- OBJECTIF DE L'EXERCICE
Poursuivez le texte sur la justice transitionnelle et le rôle de l'Assemblée nationale, à partir de sa dernière phrase.

En outre, l’incapacité de certains acteurs à mettre l’intérêt général au-dessus des intérêts particuliers ou partisans est une des contraintes de mise en œuvre de la justice transitionnelle. Or, c’est lorsque les différentes composantes de la société vont s’accorder sur des valeurs communes que le pays peut enclencher un véritable processus de justice transitionnelle.
- Les mécanismes institutionnels de conception et d’opérationnalisation de la réconciliation nationale
Dans tous les pays où l’on a eu recours à la justice transitionnelle, l’Assemblée nationale a toujours été incontournable pour des raisons évidentes.
Non seulement, c’est elle qui crée par la loi, les instruments chargés de cette justice transitionnelle axée sur la compassion, la vérité, le pardon, la justice réparatrice, la réconciliation, mais c’est elle qui veille aux conditions matérielles, financières, techniques propres à assurer à ces mécanismes les dispositions pour leur bon fonctionnement. C’est également à elle qu’il revient en bout de course de veiller à la mise en œuvre des décisions de ces instruments en votant les lois subséquentes. En Tchécoslovaquie, en Afrique du Sud, au Mali, en Guinée, les Assemblées nationales ont été, sont ou seront, au centre de cette dynamique.

- Entrées de données collectées

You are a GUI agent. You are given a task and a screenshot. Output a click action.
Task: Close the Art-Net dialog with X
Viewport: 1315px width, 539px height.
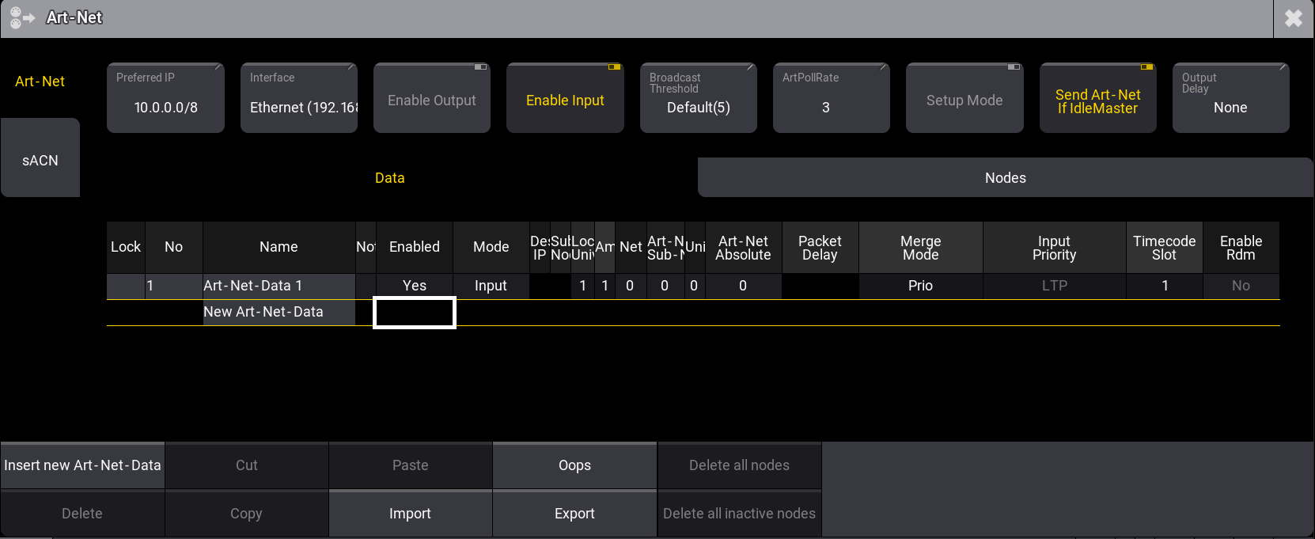(1294, 18)
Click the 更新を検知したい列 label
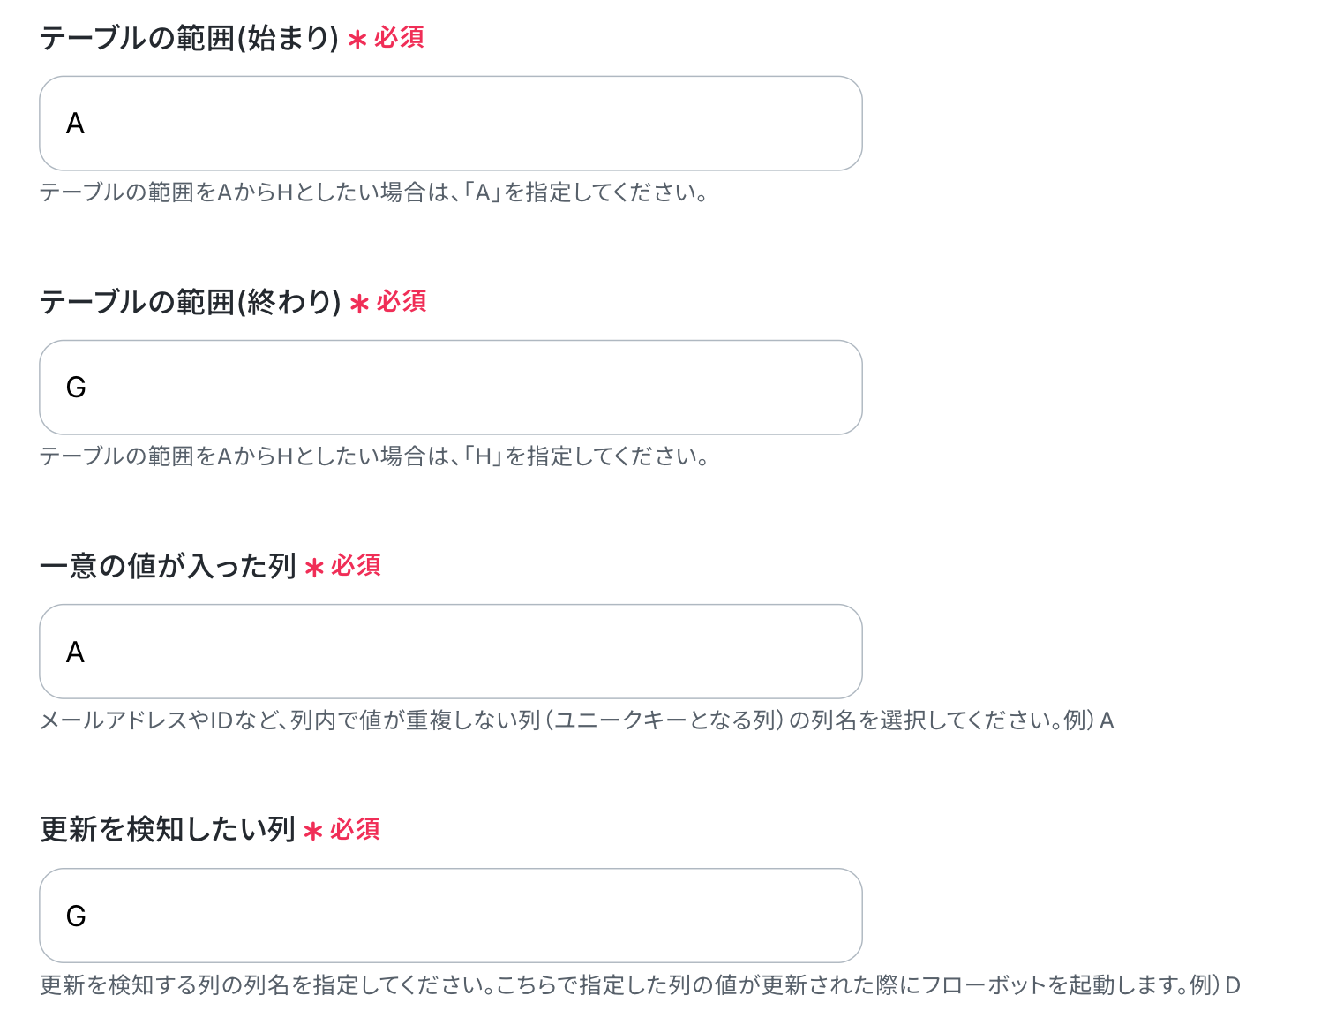The image size is (1336, 1033). coord(168,830)
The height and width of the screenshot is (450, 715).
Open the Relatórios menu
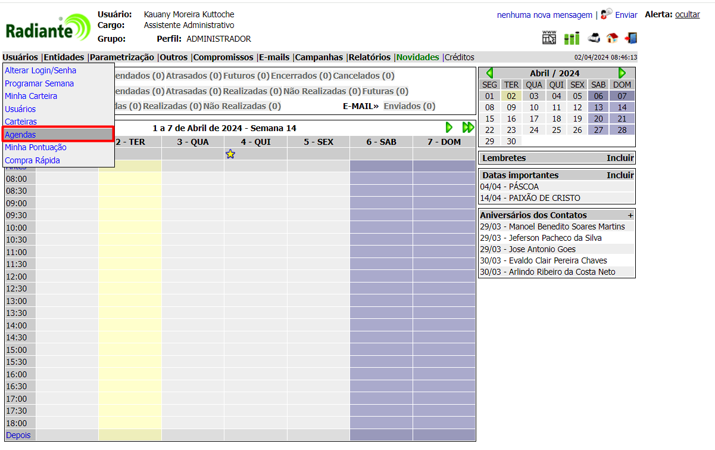click(369, 57)
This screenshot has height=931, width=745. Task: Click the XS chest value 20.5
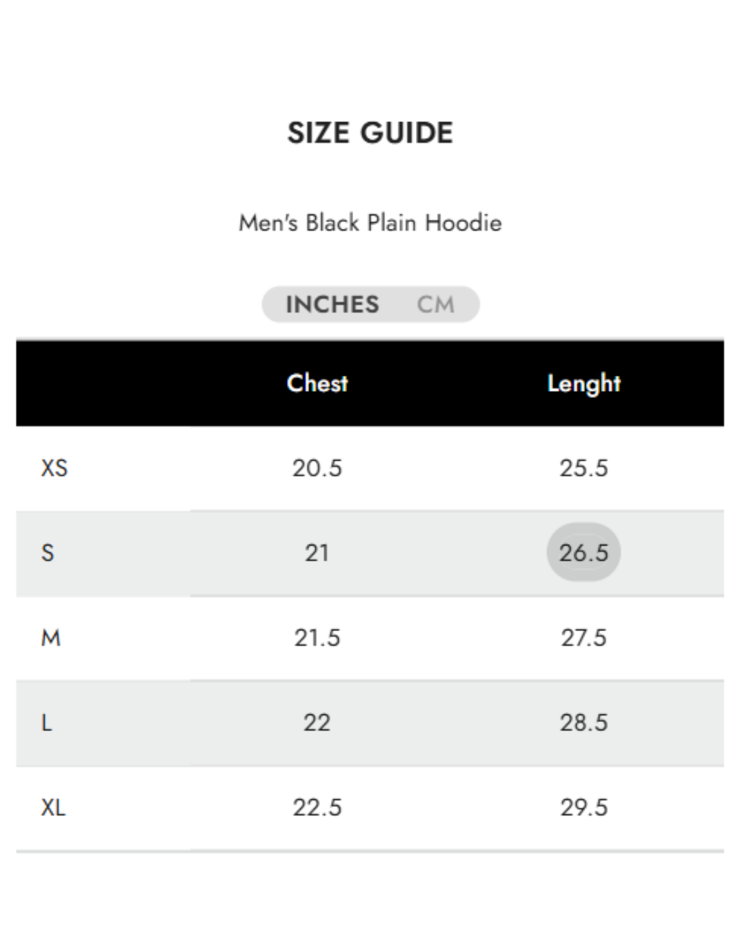(x=317, y=468)

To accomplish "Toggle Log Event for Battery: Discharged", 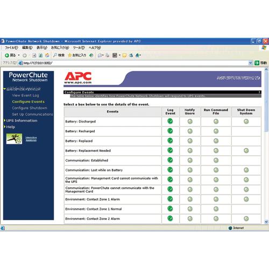I will [x=170, y=121].
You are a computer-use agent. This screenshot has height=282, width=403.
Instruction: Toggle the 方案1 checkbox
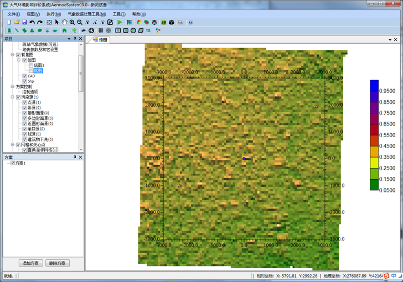(13, 163)
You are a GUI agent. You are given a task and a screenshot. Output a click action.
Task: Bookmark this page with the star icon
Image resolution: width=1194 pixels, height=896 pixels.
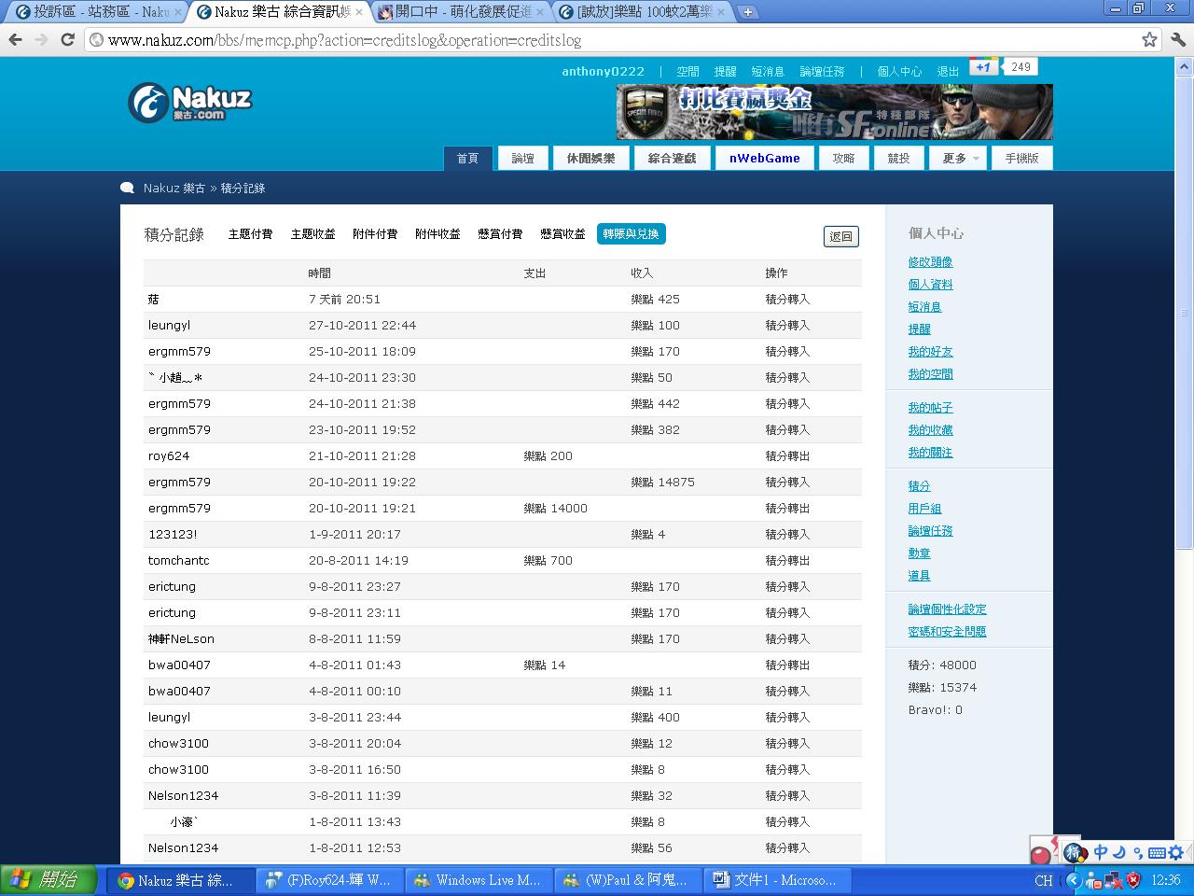pyautogui.click(x=1149, y=39)
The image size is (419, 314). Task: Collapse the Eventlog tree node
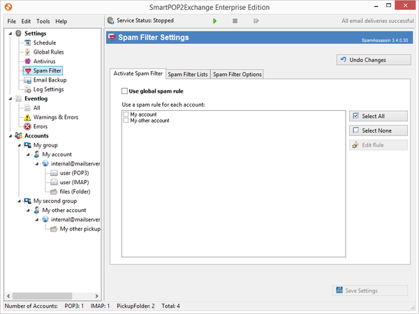[x=9, y=99]
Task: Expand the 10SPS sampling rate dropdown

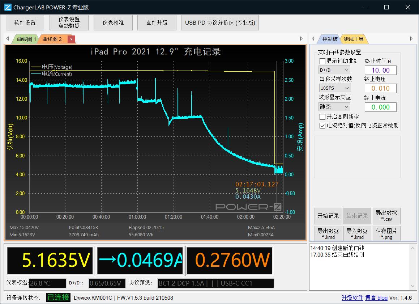Action: 334,88
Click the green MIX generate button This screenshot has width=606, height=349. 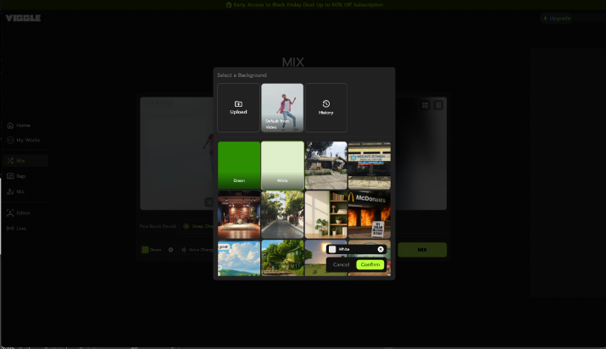[422, 250]
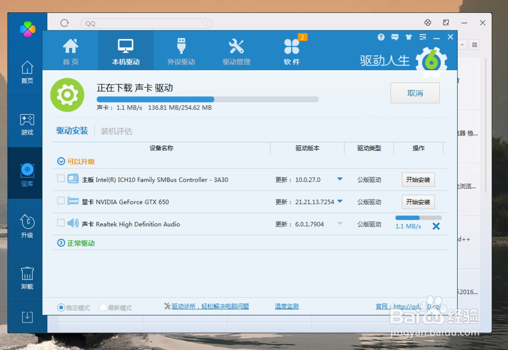Switch to the 本机驱动 tab
Image resolution: width=508 pixels, height=350 pixels.
(x=126, y=50)
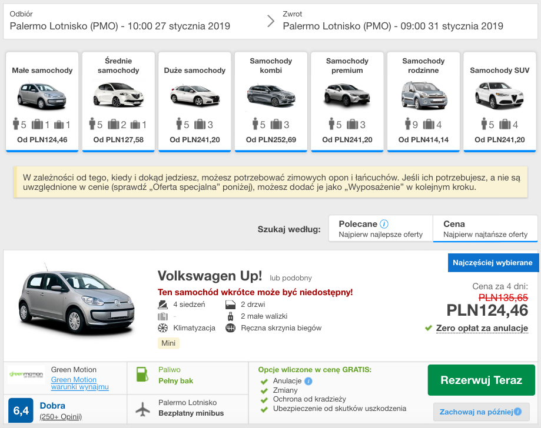Click the Green Motion supplier logo

[x=27, y=375]
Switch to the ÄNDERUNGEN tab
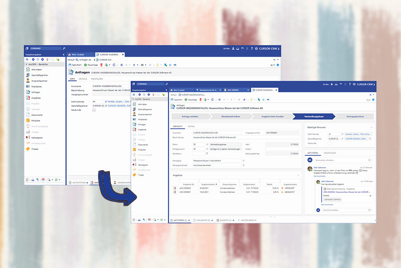 click(329, 153)
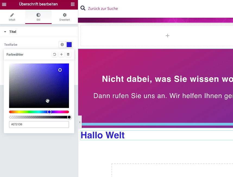233x177 pixels.
Task: Click the Zurück zur Suche link
Action: click(x=103, y=8)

- RÉPONSE PROPOSÉE
CONCLUSION
Le Burkina Faso est un pays relativement stable mais dans la réalité, la société burkinabè est traversée par une crise profonde larvée et latente qui peut dégénérer à tout moment et devenir un conflit ouvert. Il importe donc que les Burkinabè prennent la mesure de cette crise multidimensionnelle jamais égalée et reconnaissent que la réconciliation nationale est une nécessité impérieuse et un impératif catégorique.
Le Burkina Faso a besoin d’une situation de paix durable et véritable. Aucun pays raisonnablement gouverné, ne peut, au sortir d’une crise majeure, espérer reconstruire le tissu social et enclencher les mécanismes de la croissance sans le préalable des mesures de réconciliation nationale. C’est pourquoi il est plus qu’urgent d’œuvrer à remettre tous les fils et filles de ce pays en confiance, et seule la réconciliation nationale et le pardon peuvent recréer les conditions de restauration de cette confiance, facteur de la cohésion sociale et nationale. Une réconciliation nationale acceptée et partagée pour tous les fils et filles de la nation autour d’un même objectif, la construction d’une société de paix, de tolérance, de justice et d’engagement collectif à réaliser le développement.
Pour ce faire, il faut s’en remettre à un diagnostic et à une thérapeutique établis par le peuple lui-même à travers un nouveau contrat de vivre ensemble, pour réaliser cette réconciliation à laquelle aspirent tous les burkinabé, en utilisant une démarche prudente, méthodique, inclusive et participative.
Dans la voie à suivre pour y parvenir, il n’y a pas de modèle type ni de solution clé en main. Dans ce domaine chaque pays décide en fonction de ses réalités et des sensibilités nationales.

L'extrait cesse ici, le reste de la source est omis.